In the listing below, every line with the word "computer" needs to be copied.

#### DATA TO EXAMINE
╭──

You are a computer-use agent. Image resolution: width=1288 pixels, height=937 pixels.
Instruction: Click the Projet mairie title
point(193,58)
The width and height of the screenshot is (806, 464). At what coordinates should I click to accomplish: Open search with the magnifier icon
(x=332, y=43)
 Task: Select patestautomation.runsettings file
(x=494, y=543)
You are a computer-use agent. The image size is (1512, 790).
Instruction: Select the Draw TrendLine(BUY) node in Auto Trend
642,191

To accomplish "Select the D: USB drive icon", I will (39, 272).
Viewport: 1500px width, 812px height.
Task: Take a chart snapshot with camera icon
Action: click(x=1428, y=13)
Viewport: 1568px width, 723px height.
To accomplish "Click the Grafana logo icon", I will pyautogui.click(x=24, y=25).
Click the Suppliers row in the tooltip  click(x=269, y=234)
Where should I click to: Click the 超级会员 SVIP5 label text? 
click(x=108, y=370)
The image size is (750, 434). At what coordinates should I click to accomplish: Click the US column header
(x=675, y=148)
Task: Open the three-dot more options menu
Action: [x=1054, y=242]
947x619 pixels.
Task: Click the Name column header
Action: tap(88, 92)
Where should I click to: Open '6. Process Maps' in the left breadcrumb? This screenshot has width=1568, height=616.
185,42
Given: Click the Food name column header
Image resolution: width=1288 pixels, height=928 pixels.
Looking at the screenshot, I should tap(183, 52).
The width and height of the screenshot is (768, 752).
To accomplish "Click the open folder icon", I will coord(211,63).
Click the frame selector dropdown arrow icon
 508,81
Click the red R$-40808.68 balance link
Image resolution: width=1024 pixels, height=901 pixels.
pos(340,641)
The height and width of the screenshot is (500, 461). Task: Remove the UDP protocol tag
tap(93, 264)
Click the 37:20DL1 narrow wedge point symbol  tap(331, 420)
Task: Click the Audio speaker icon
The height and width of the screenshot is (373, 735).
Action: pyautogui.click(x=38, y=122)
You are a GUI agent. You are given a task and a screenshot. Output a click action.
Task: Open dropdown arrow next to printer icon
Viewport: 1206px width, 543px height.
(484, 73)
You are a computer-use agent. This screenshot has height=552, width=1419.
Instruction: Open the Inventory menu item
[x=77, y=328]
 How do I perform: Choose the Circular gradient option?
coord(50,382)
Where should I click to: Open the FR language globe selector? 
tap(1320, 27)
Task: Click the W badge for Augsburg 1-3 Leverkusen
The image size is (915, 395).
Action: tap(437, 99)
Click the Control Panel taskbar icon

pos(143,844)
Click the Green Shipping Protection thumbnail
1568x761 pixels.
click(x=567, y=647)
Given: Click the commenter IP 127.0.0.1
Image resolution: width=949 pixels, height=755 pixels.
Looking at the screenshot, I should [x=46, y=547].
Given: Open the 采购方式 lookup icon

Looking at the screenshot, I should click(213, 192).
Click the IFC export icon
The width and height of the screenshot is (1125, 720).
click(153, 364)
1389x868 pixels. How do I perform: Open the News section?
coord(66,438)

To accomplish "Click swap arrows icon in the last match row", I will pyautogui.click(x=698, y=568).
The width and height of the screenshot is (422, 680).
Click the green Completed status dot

╰──

#### FINAL ANSWER
You are a computer-use agent. Image resolution: width=1288 pixels, height=937 pixels.
You are a computer-use agent. The image size is (1512, 790).
You are a computer-use agent. This screenshot has height=552, width=1419.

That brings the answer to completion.